E3 2011: CAPTAIN AMERICA Game Looks Good

After two hands-on demos with Captain America: Super Soldier, we were cautiously optimistic that the game would defeat the infamous "movie game" curse. Having played the full final game, it has better gameplay, production value, and overall fun and excitement than you'd expect from a movie game, but one thing made it fall short of greatness: it's short length.

We spend a lot of time talking about the curse of movie games; they either adhere too much to the film's story, not exploring the overall universe of the character, or they use tacked-on controls and lower production values to push a game out as fast as possible. This game does neither of those things. In a side-story to the movie's, you play as Captain America, who alongside his allies Bucky Barnes, Dum Dum Dugan (called the Invaders, not the Howling Commandos in this game, a switcheroo the Producer told us was originally planned for the film and changed too late to change the game), and more, is attempting to infiltrate and take down a Hydra stronghold that plays host to a secret weapon. The game looks and sounds great, with the voice of Chris Evans delivering a solid performance of comic book writer Christos Gage's snappy script. The graphics are what you'd expect from a mid-to-late point in console lifespan, with some neat effects layered into the gameplay itself.

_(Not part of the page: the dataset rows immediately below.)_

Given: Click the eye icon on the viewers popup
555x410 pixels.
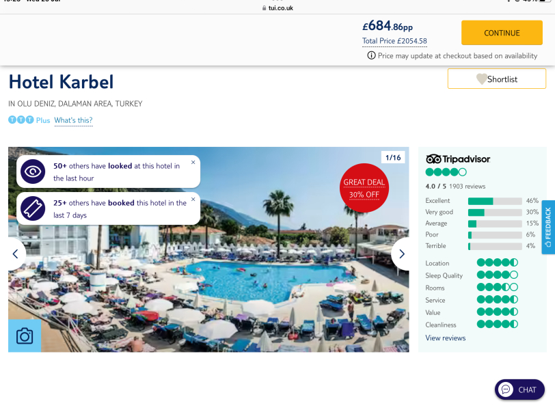Looking at the screenshot, I should [32, 172].
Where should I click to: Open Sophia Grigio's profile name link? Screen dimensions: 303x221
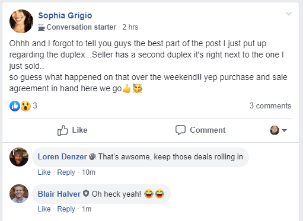pos(65,15)
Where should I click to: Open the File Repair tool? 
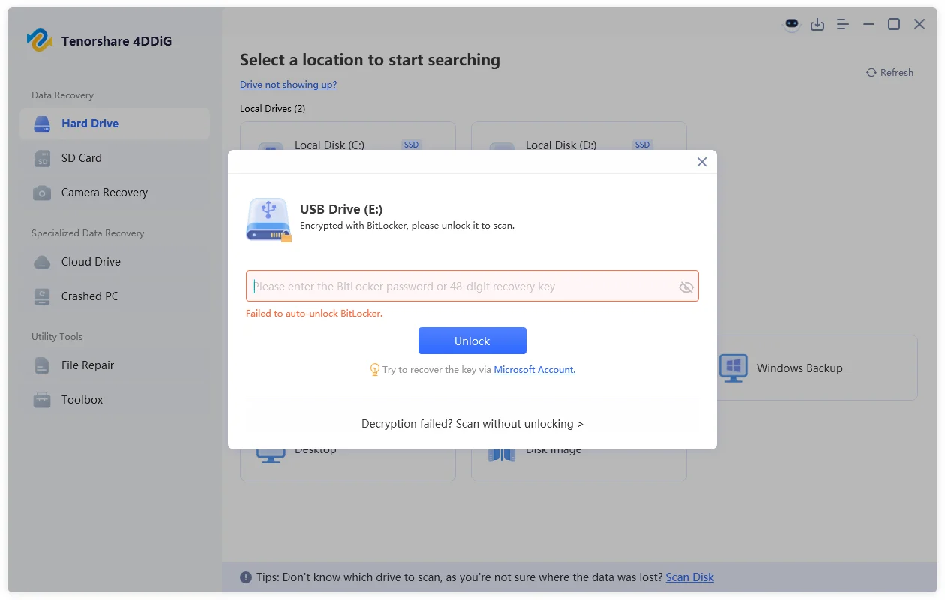click(86, 365)
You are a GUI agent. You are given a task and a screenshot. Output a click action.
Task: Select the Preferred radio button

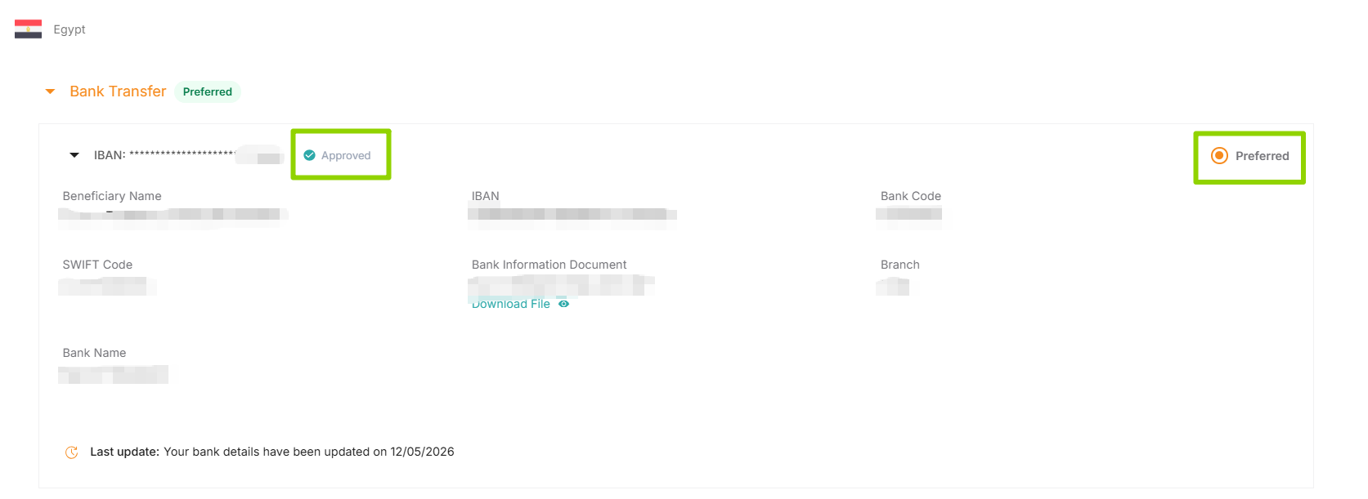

There's nothing quite as cool about being Captain America as throwing his shield, and the game lets you do that from the very beginning, thankfully. As you build up momentum in platforming or battle, you can also build up a meter that allows you to unleash brutal – and deadly – special attacks. Weaponizing is insanely fun and cool, with Cap turning Hydra soldiers' weapons on themselves or each other to cause more carnage. Hand-to-hand combat is effectively a slightly simplified version of 's; combos aren't quite as smooth as in the game it borrowed from, but things like counters and deflecting bullets back into the face of the person who shot at you with your shield just doesn't get old. Regular combat techniques are used even in the boss battles, which is a nice touch. There's a lot of bullet deflection, distraction, leaping/flipping over enemies, and slamming your fist or shield directly into their faces. On the down end of combat, there are also a lot of contextual "quick timed events" to end boss battles, and a couple of them will frustrate you. Fans of the franchise will be thrilled with the bosses you fight, however, like Baron von Strucker, Iron Cross, and even Madame Hydra. Then there's that secret weapon controlled by... well, we won't spoil it for you.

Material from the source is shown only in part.